Rescue workers, police and troops in Japan battled Monday to reach people feared trapped by devastating flooding and landslides after days of record rainfall killed at least 75 people.
As the rains finally began to ease, the government said several dozen more people remain missing.
And the death toll was expected to rise further, with local media reporting nearly 90 people killed and over 50 others unaccounted for.
The rains are the deadliest weather disaster in Japan since two typhoons that hit back-to-back in August and September 2011, killing nearly 100 people.
By Monday morning, the downpours had mostly ended across the worst-affected parts of central and western Japan, where entire villages were engulfed by flood waters or sudden landslides.
The meteorological agency downgraded its alerts for affected areas, but authorities warned that the risk of fresh landslides caused by rain-loosened earth remained high.
In the town of Kumano in Hiroshima prefecture, rescue workers were still digging through the dirt of a landslide that enveloped homes over the weekend, crushing some into little more than scrap wood.

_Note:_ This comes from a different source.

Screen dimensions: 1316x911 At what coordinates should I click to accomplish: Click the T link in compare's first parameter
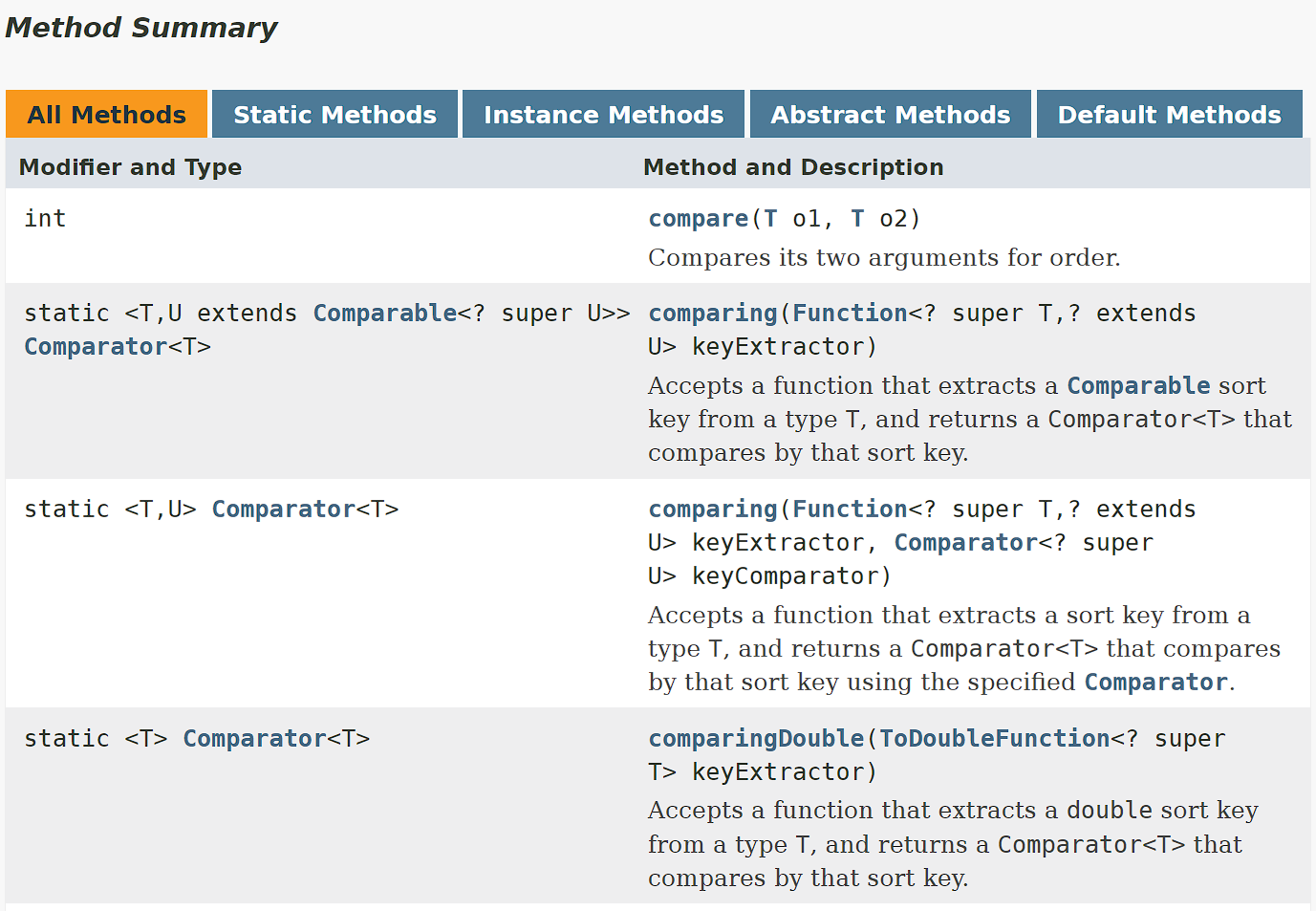769,218
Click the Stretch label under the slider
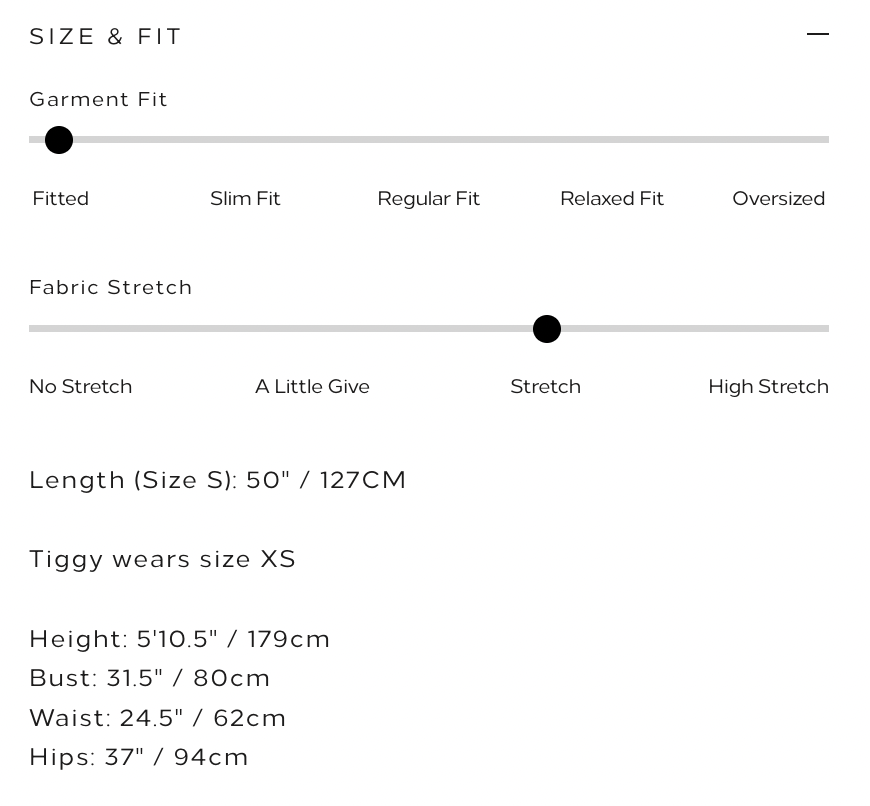Screen dimensions: 870x806 click(x=545, y=387)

Desperate family members of missing locals waited nearby for word of their relatives.
The nose of a white car was just visible underneath the entire top floor of one home that had been torn from the rest of a building and swept down a hillside.
Japan’s Prime Minister Shinzo Abe warned Sunday that rescue workers faced a “race against time” to reach people who remained trapped.
More than 54,000 emergency workers, police and troops have been deployed to help people, with the Self Defense Forces dispatching several planes to help airlift residents to safety.